Instantly out of the front door charged a man a foot smaller than Luke, but with a barrel-chest as big. He had a huge Beethoven head of black curls, a brown face scorched with wrinkles by an unrelenting sun, small dark eyes and a smile like a slice of water melon, which showed a lot of gold fillings. He wore old jeans, espadrilles and a torn blue T-shirt through which spilled a lot of black chest-hair. Throwing open his arms, he gave a great roar of laughter.
‘El Orgulloso,’ he shouted, ‘El Orgulloso. Mountain Everest, he come to Mahomet at last,’ and he folded Ricky in a vast hot embrace. ‘Welcome, we are so please to see you.’
Then, peering round the side of Ricky’s arm, he caught sight of Perdita and his little black eyes brightened even more.
‘And this is Perdita. She is certainly very OK.’ Seizing her hand, he looked her up and down. ‘Why you waste your life on polo? Find a nice billionaire instead.’
‘I want both,’ said Perdita.
Alejandro gave another bellow of laughter.
‘Good girl, good girl. I speak very well English, don’t you theenk? Come and see my ponies.’ About to lead them back towards the stables, he lowered his voice and said to Luke, ‘Did you get it?’
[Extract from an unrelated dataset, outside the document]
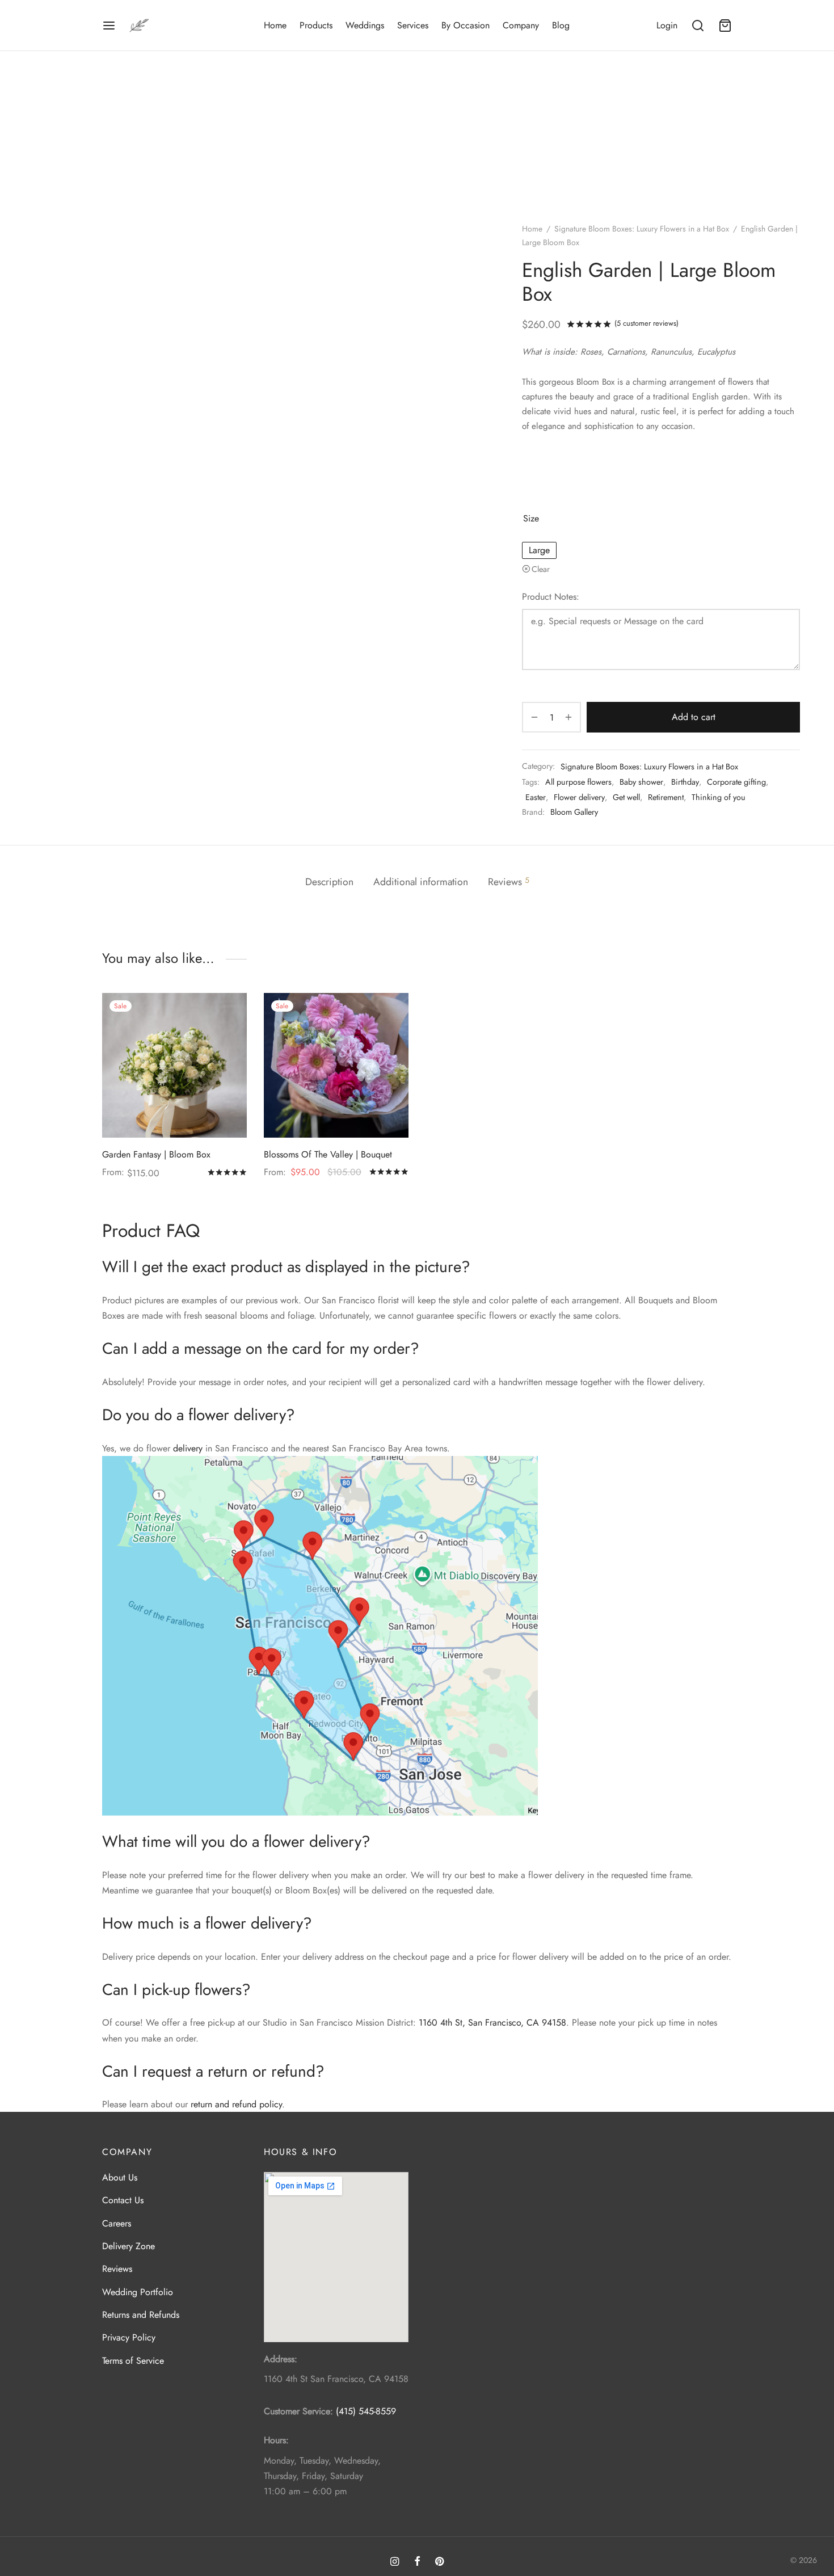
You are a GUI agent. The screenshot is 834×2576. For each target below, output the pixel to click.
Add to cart (693, 716)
Luke nodded and, getting a red jewel box out of his jeans’ pocket, handed it to Alejandro just before a beautiful woman came out of the house. She had heavy lids above huge, dark, mournful eyes, a wonderful sculptured, aquiline nose, a big, sad, red mouth and long, shiny, blond hair with dark roots showing down the middle parting. She also had a wonderful bosom, a thickening waist and very slim brown legs in leather sandals.
‘Reeky,’ she hugged him. ‘It has been so long, and this must be Perdita.’ A shadow of apprehension crossed her face, immediately replaced by a warm and welcoming smile. ‘What a beauty,’ she said, kissing Perdita on both cheeks. ‘I am Claudia, Alejandro’s wife. Let me show you your room. You must be tired.’